Loading model from cache /var/folders/1k/p6dwx_0x28b6y752c1269hhw0000gn/T/jieba.cache
Loading model cost 0.398 seconds.
Prefix dict has been built succesfully.
hello/ /world
你好/世界
不想展示结巴相关的一些多余信息 于是通过Linux重定向的方式屏蔽这些信息 如下所示
python test.py 2>/dev/null
hello/ /world
你好/世界
于是可以==》 如果将正常输出屏蔽掉的话(1>/dev/null) 应该只会显示 python test.py 1>/dev/null
= python test.py
- python test.py 2>/dev/null
即
Building prefix dict from the default dictionary ...

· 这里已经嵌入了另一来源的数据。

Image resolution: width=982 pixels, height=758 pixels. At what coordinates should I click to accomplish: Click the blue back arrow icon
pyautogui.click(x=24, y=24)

Loading model from cache /var/folders/1k/p6dwx_0x28b6y752c1269hhw0000gn/T/jieba.cache
Loading model cost 0.398 seconds.
Prefix dict has been built succesfully.
但是发现实际输出的更多
python test.py 1>/dev/null
Building prefix dict from the default dictionary ...
Loading model from cache /var/folders/1k/p6dwx_0x28b6y752c1269hhw0000gn/T/jieba.cache
Loading model cost 0.379 seconds.
Prefix dict has been built succesfully.
Traceback (most recent call last):
File "test.py", line 10, in <module>
print("/".join(jieba.cut("你好世界")))
UnicodeEncodeError: 'ascii' codec can't encode characters in position 0-1: ordinal not in range(128)
这多出来的输出是怎么来的啊?怎么一开始执行 python test.py
的时候就没有这个输出呢?
你是 Python 2 么?Python 2 默认重定向到文件时是 ascii 编码的输出,在输出中文时会出错的。
解决方案是设置 PYTHONIOENCODING 为 utf-8,或者使用 Python 3。